Dataset excerpts:
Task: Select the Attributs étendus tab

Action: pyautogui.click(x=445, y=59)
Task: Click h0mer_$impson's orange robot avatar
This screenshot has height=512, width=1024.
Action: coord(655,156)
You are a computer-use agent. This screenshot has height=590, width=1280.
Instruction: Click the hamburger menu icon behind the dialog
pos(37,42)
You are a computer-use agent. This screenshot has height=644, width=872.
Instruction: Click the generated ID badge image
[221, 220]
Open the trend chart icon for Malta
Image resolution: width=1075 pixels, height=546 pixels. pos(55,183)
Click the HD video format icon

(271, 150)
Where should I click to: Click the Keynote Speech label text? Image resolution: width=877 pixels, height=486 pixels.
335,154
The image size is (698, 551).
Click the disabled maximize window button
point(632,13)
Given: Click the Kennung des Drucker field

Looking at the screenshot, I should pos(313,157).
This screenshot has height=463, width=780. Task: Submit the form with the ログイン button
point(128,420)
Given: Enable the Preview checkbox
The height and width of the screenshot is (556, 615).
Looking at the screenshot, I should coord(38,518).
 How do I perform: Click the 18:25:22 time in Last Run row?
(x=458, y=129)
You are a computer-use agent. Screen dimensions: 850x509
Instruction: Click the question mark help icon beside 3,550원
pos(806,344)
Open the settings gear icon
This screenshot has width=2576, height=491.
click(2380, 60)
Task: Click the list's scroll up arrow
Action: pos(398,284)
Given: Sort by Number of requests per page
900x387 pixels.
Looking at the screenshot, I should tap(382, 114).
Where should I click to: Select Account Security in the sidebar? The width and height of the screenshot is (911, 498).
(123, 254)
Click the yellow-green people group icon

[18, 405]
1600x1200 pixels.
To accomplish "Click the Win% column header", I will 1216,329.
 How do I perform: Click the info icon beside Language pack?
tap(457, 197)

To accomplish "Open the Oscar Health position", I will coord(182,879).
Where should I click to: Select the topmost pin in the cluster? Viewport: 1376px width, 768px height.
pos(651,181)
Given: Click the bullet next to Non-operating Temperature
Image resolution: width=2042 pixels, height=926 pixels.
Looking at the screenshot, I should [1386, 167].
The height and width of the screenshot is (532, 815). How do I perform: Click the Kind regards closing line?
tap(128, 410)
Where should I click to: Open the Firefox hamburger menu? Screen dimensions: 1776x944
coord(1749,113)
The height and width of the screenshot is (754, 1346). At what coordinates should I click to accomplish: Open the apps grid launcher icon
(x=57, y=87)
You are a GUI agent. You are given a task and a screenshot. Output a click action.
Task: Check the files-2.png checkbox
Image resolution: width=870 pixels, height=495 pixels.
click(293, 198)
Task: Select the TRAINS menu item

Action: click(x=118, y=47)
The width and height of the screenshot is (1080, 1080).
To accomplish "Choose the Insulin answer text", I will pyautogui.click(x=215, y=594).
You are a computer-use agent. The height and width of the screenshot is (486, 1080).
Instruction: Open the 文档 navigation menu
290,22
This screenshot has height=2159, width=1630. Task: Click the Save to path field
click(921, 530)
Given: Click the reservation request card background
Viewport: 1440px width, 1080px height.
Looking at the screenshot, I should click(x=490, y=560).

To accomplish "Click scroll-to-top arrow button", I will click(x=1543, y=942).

- **Exercise brief**
This task calls for every entry above to be transcribed exactly.

- **Solution to this exercise**
Task: Select the Attributs étendus tab

Action: pyautogui.click(x=445, y=59)
Task: Click h0mer_$impson's orange robot avatar
This screenshot has height=512, width=1024.
Action: coord(655,156)
You are a computer-use agent. This screenshot has height=590, width=1280.
Instruction: Click the hamburger menu icon behind the dialog
pos(37,42)
You are a computer-use agent. This screenshot has height=644, width=872.
Instruction: Click the generated ID badge image
[221, 220]
Open the trend chart icon for Malta
Image resolution: width=1075 pixels, height=546 pixels. pos(55,183)
Click the HD video format icon

(271, 150)
Where should I click to: Click the Keynote Speech label text? Image resolution: width=877 pixels, height=486 pixels.
335,154
The image size is (698, 551).
Click the disabled maximize window button
point(632,13)
Given: Click the Kennung des Drucker field

Looking at the screenshot, I should pos(313,157).
This screenshot has height=463, width=780. Task: Submit the form with the ログイン button
point(128,420)
Given: Enable the Preview checkbox
The height and width of the screenshot is (556, 615).
Looking at the screenshot, I should coord(38,518).
 How do I perform: Click the 18:25:22 time in Last Run row?
(x=458, y=129)
You are a computer-use agent. Screen dimensions: 850x509
Instruction: Click the question mark help icon beside 3,550원
pos(806,344)
Open the settings gear icon
This screenshot has width=2576, height=491.
click(2380, 60)
Task: Click the list's scroll up arrow
Action: pos(398,284)
Given: Sort by Number of requests per page
900x387 pixels.
Looking at the screenshot, I should tap(382, 114).
Where should I click to: Select Account Security in the sidebar? The width and height of the screenshot is (911, 498).
(123, 254)
Click the yellow-green people group icon

[18, 405]
1600x1200 pixels.
To accomplish "Click the Win% column header", I will 1216,329.
 How do I perform: Click the info icon beside Language pack?
tap(457, 197)

To accomplish "Open the Oscar Health position", I will coord(182,879).
Where should I click to: Select the topmost pin in the cluster? Viewport: 1376px width, 768px height.
pos(651,181)
Given: Click the bullet next to Non-operating Temperature
Image resolution: width=2042 pixels, height=926 pixels.
Looking at the screenshot, I should [1386, 167].
The height and width of the screenshot is (532, 815). How do I perform: Click the Kind regards closing line?
tap(128, 410)
Where should I click to: Open the Firefox hamburger menu? Screen dimensions: 1776x944
coord(1749,113)
The height and width of the screenshot is (754, 1346). At what coordinates should I click to accomplish: Open the apps grid launcher icon
(x=57, y=87)
You are a GUI agent. You are given a task and a screenshot. Output a click action.
Task: Check the files-2.png checkbox
Image resolution: width=870 pixels, height=495 pixels.
click(293, 198)
Task: Select the TRAINS menu item

Action: click(x=118, y=47)
The width and height of the screenshot is (1080, 1080).
To accomplish "Choose the Insulin answer text", I will pyautogui.click(x=215, y=594).
You are a computer-use agent. The height and width of the screenshot is (486, 1080).
Instruction: Open the 文档 navigation menu
290,22
This screenshot has height=2159, width=1630. Task: Click the Save to path field
click(921, 530)
Given: Click the reservation request card background
Viewport: 1440px width, 1080px height.
Looking at the screenshot, I should click(x=490, y=560).

To accomplish "Click scroll-to-top arrow button", I will click(x=1543, y=942).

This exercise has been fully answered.